LINCOLN CITY, Ore. —
Just south of Lincoln City, near where Drift Creek flows into Siletz Bay, change is afoot.
A 75-acre parcel of land, which has been used for cattle grazing for the last century, will so be returned to its natural state: a tidal floodplain perfect for juvenile salmon.
But it won't happen without a ton of work from U.S. Fish and Wildlife workers who, for the last several weeks, have been using backhoes to tear down levees; removing tide gates that had restricted the flow of the creek and digging out the channels that had been filled in by ranchers.
While this project was not funded by the Inflation Reduction Act, Evan Hayduk, executive director of the MidCoast Watershed Council, one of the groups spearheading the project, said the legislation has put a ton of money in the pipeline that will soon fund this type of habitat restoration.

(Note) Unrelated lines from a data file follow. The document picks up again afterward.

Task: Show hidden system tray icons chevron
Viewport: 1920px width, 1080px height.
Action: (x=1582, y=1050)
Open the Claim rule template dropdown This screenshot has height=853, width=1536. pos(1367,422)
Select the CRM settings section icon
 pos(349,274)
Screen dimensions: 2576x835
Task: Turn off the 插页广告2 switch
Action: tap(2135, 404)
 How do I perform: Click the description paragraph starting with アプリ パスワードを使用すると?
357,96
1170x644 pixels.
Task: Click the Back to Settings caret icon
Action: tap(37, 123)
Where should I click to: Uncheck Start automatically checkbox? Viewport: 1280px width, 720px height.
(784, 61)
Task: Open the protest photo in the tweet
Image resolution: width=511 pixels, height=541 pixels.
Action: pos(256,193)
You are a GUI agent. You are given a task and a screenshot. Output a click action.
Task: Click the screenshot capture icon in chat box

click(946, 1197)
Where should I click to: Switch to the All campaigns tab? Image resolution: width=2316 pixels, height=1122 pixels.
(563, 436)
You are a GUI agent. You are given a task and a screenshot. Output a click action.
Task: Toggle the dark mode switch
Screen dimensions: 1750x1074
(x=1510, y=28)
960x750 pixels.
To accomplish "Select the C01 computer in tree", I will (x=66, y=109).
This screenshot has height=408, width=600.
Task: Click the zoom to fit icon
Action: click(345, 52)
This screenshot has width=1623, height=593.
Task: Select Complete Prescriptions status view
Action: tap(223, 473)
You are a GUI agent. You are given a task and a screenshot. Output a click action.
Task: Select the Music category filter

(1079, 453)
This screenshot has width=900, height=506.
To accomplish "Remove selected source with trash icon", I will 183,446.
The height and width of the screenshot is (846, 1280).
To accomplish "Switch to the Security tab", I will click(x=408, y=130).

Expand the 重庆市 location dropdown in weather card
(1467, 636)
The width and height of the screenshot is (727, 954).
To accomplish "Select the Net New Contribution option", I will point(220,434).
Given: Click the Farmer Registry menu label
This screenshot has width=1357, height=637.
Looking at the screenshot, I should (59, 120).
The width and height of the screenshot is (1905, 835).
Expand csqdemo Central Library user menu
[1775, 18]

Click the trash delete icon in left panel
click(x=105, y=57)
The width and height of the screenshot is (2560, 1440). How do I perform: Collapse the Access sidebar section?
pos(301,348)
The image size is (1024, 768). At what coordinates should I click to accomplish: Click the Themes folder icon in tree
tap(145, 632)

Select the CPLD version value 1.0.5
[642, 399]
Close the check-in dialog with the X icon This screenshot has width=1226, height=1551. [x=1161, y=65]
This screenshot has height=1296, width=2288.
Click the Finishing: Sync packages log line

“It’s a great time to be an executive director of the water council right now because there is funding coming out of every pathway,” he said. “We have a big push to get as many shovel-ready projects as we can ready because it's never been like this. It's not going to be like this. It's a fire hose right now and it's not going to last forever.”
Preparing the project at Drift Creek, which is within the Siletz Bay National Wildlife Refuge, took several years of planning, design and cooperation between nonprofits like Hayduk’s, the federal National Oceanic and Atmospheric Administration, the Oregon Department of Fish and Wildlife and local landowners.
Funding for the project, which totaled under $1 million, came from the Coho Business Plan, which is run by the Wild Salmon Center and aims to bring together local, state and federal entities to work on community-based restoration projects.
The actual work itself involves reversing a lot that humans have done to the land over the last hundred years.
“A lot of these agricultural sites would have dikes built around them and all the existing channels filled in to make a nice clean flat pasture for cattle,” said Kate Iaquinto, who manages the refuge and is overseeing the restoration project.
But clean and flat are not what works best for nature, Hayduk said.
“Since the late 1800s, the Army Corps of Engineers was pulling whole trees and everything out of the estuaries up through the 1980s. State and federal agencies were paying crews with chainsaws because they thought it was fish passage barriers, which we know now is the exact opposite,” he said. “We always say messy equals habitat. If it’s a mess of logs and trees and all kinds of stuff, that’s where fish are using the area and that’s what we’re trying to recreate.”
Once the project is complete, the historic floodplain channels restored and large woody debris placed throughout to create habitat for salmon, the area will become a floodplain, slowly filling with water as the tides come in and providing prime rearing habitat for juvenile salmon.
“Juvenile fish that are reared in areas where there is floodplain that’s naturally flooded actually grow a lot faster because they get more nutrients from the invertebrates and all the things that get washed out of the floodplain and the vegetation and into the water,” Iaquinto said.
Hayduk noted that salmon reared in estuaries like Drift Creek actually grow larger, faster, which can lead to better survival rates in the open ocean. Salmon from estuaries, which make up just 10% of the population, can account for 30 to 40% of fish returning from the ocean to spawn.
But a restored habitat offers a number of other environmental benefits, too, and not just for fish.
“So this is a project that benefits coho salmon, but it also benefits a lot of the birds that use this area, the invertebrates, the whole community will benefit from bringing the habitat back to a more natural state,” Iaquinto said.
And that includes people. When the area was cut off from the natural flooding process, it didn’t get any of the sediment carried by Drift Creek, which meant the land was slowly subsiding. With the floodplain restored, and sediment allowed to once again accumulate, it will provide a buffer against sea level rise, Iaquinto said.
The area will also help with the root cause of sea level rise as well.
“Tidal marshes are very efficient at sequestering carbon,” Iaquinto said. “So just the fact that these habitats exist are really critical to kind of the balance of the natural ecosystem.”
And with a ton of money in the pipeline for just these kinds of projects, Hayduk said they are logical investments, with relatively low initial price tags and long-lasting benefits.
“When we do this investment, we're trying to set it up to restore the processes that are then self-sustaining in the long term,” he said. “We're not having to go back and spend another million in 10 years on these projects. We're having Impact spending a big chunk of money and then letting nature take over and do what it needs to do.”